--- GIVEN EXERCISE ---
Reproduce the records verbatim, starting from the first line and ending with the line containing "will (x=1956, y=827).".

--- TASK INPUTS ---
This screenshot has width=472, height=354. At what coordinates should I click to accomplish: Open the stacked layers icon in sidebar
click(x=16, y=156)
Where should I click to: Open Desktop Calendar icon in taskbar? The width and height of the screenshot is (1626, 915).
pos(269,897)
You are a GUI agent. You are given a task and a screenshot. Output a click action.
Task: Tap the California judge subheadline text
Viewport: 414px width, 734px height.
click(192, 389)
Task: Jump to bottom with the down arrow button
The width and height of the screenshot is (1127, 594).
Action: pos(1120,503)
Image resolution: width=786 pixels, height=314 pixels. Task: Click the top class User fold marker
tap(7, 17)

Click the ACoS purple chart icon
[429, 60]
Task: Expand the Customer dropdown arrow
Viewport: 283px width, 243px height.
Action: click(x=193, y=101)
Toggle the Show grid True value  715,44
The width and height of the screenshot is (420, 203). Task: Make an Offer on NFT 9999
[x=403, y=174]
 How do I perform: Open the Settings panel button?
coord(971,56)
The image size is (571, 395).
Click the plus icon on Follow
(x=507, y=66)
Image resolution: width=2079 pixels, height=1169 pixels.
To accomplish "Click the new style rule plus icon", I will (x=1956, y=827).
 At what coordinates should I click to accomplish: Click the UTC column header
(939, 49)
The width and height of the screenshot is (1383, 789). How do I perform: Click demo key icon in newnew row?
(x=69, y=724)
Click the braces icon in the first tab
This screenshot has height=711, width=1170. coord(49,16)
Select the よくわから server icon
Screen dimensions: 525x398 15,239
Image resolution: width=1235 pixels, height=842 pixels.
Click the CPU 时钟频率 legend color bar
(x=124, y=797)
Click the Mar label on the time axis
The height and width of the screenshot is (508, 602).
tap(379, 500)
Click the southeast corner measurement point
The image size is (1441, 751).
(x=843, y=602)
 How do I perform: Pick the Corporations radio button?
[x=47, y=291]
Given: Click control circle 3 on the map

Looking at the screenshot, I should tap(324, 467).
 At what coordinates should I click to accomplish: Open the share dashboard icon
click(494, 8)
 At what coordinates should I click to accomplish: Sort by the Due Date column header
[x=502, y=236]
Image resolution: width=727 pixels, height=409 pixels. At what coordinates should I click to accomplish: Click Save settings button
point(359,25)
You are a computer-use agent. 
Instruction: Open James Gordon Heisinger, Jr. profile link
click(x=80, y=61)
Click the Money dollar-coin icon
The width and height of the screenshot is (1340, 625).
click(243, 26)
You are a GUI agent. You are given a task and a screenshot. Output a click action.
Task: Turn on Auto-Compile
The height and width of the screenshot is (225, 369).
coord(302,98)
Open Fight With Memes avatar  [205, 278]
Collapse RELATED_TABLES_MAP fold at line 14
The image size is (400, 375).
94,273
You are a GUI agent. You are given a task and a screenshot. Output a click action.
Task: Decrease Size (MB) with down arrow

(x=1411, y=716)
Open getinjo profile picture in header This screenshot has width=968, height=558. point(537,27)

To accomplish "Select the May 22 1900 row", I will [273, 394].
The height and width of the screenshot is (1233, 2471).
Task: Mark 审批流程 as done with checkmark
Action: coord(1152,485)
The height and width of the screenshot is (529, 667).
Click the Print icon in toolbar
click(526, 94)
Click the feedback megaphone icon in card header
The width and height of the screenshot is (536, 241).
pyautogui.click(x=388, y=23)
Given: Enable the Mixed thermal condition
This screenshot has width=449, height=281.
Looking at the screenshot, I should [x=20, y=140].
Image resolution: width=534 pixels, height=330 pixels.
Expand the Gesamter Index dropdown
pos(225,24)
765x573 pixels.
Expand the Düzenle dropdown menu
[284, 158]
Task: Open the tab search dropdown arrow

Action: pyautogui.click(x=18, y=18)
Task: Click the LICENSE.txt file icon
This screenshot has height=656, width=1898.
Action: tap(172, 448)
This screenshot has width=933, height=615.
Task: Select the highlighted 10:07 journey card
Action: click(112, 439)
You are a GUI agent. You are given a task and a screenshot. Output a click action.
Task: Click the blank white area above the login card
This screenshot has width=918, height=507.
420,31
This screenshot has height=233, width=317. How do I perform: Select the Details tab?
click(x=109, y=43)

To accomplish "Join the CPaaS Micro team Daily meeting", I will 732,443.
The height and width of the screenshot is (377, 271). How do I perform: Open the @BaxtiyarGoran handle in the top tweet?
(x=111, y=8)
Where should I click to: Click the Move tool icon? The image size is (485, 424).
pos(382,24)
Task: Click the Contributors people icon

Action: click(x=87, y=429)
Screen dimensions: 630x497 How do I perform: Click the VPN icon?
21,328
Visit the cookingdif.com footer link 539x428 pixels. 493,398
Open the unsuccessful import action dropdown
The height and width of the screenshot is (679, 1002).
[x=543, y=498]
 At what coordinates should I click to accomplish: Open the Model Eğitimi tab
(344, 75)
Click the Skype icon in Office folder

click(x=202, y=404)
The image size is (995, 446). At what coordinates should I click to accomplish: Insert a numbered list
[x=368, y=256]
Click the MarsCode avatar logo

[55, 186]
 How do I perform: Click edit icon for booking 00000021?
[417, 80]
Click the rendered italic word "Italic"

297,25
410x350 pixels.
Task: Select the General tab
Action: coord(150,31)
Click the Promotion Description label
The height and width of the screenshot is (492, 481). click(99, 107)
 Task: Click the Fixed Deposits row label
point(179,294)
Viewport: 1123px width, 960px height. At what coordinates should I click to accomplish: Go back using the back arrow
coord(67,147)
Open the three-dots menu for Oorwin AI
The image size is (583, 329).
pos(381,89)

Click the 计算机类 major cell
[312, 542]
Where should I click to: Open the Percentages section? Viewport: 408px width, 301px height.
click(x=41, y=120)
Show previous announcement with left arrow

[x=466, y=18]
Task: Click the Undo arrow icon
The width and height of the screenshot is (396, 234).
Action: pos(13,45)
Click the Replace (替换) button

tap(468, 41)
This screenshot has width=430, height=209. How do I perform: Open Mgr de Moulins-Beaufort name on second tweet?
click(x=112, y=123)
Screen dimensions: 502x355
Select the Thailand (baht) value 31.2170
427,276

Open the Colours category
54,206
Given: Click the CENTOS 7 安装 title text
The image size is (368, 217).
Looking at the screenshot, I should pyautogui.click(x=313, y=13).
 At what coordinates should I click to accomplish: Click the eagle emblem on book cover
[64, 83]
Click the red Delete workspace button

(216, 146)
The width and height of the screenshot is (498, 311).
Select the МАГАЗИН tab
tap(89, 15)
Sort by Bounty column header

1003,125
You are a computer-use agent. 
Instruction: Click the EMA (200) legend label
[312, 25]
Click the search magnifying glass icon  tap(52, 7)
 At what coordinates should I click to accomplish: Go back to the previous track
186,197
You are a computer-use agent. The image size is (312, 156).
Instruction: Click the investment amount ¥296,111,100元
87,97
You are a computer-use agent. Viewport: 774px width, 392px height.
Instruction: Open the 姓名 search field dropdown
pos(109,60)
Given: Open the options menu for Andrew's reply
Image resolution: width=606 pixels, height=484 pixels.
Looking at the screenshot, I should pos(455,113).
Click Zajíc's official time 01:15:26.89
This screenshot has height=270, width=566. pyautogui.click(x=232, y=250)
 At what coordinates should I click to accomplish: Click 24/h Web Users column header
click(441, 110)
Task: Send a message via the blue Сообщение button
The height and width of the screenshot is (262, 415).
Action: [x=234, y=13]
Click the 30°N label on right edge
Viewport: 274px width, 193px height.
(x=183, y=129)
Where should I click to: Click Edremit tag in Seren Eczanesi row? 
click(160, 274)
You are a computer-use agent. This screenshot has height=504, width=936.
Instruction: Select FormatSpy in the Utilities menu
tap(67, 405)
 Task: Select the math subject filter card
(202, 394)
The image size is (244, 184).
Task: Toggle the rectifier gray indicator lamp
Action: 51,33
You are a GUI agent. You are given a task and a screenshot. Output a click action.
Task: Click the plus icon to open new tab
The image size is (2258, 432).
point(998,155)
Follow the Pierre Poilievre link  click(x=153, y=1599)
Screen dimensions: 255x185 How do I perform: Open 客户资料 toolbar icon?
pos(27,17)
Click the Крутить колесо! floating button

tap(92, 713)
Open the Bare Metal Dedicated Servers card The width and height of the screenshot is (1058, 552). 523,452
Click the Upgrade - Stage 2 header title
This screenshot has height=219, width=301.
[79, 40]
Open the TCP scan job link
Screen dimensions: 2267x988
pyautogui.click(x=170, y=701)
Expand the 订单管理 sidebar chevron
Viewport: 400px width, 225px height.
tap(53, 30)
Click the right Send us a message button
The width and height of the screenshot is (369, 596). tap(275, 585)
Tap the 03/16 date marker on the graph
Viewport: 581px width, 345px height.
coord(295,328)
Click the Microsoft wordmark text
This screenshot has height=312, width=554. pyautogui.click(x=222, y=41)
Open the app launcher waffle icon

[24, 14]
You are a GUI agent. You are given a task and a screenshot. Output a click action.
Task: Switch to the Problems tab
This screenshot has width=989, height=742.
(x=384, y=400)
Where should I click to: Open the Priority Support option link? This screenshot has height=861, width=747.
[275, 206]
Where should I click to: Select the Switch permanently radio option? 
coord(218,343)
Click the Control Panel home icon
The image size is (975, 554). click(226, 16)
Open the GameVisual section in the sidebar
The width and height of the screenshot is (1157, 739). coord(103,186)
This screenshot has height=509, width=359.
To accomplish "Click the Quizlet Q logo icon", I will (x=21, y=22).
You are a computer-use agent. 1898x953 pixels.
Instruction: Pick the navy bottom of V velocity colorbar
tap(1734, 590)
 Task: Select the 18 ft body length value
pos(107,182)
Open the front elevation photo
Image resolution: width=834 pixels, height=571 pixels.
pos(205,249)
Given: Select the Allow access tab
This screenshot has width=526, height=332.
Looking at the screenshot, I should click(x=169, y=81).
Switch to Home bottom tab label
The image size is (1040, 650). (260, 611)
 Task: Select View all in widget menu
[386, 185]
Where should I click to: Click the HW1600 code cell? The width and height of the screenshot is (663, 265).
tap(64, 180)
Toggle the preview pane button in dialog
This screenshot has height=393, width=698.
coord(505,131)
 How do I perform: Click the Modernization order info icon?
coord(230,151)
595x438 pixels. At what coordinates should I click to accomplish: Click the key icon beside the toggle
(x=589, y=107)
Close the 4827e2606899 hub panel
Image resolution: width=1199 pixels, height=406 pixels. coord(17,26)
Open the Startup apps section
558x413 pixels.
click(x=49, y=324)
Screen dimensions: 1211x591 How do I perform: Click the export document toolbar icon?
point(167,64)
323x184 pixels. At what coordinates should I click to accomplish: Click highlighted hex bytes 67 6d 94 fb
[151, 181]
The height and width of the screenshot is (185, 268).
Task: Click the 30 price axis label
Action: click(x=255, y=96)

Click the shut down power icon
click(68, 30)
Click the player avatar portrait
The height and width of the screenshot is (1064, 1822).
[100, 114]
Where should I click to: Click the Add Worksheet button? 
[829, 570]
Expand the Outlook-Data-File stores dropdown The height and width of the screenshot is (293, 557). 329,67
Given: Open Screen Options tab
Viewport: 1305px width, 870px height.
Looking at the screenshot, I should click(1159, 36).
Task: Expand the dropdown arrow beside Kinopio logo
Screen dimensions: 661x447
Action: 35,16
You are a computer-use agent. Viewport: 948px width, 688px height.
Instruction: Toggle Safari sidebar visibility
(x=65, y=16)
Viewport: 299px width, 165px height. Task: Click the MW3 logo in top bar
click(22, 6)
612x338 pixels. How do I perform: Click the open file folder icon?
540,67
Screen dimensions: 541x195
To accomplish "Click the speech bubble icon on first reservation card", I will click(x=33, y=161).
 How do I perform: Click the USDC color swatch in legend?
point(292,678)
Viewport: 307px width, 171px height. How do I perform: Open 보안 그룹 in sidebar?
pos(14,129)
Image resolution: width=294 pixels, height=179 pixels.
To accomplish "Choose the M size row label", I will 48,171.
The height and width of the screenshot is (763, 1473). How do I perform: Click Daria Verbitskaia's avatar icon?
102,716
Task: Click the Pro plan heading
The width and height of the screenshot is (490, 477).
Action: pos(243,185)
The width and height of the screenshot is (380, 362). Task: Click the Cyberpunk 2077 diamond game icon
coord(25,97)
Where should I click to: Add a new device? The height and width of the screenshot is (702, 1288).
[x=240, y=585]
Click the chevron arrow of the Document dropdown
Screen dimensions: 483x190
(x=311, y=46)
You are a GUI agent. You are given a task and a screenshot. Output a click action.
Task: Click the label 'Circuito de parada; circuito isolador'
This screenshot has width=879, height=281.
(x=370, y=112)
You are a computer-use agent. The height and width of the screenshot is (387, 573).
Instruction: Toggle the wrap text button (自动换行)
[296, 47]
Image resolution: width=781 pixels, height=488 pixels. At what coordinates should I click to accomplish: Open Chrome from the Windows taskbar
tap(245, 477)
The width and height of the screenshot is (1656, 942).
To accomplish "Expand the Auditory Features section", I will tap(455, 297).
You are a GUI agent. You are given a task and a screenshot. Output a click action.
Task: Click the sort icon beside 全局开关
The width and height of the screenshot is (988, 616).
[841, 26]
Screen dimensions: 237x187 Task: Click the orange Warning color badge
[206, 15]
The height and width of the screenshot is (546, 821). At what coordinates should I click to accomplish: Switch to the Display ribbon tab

--- ANSWER TO THIS TASK ---
This screenshot has width=472, height=354. At what coordinates should I click to accomplish: Open the stacked layers icon in sidebar
click(x=16, y=156)
Where should I click to: Open Desktop Calendar icon in taskbar? The width and height of the screenshot is (1626, 915).
pos(269,897)
You are a GUI agent. You are given a task and a screenshot. Output a click action.
Task: Tap the California judge subheadline text
Viewport: 414px width, 734px height.
click(192, 389)
Task: Jump to bottom with the down arrow button
The width and height of the screenshot is (1127, 594).
Action: pos(1120,503)
Image resolution: width=786 pixels, height=314 pixels. Task: Click the top class User fold marker
tap(7, 17)

Click the ACoS purple chart icon
[429, 60]
Task: Expand the Customer dropdown arrow
Viewport: 283px width, 243px height.
Action: click(x=193, y=101)
Toggle the Show grid True value  715,44
The width and height of the screenshot is (420, 203). Task: Make an Offer on NFT 9999
[x=403, y=174]
 How do I perform: Open the Settings panel button?
coord(971,56)
The image size is (571, 395).
Click the plus icon on Follow
(x=507, y=66)
Image resolution: width=2079 pixels, height=1169 pixels.
To accomplish "Click the new style rule plus icon", I will (x=1956, y=827).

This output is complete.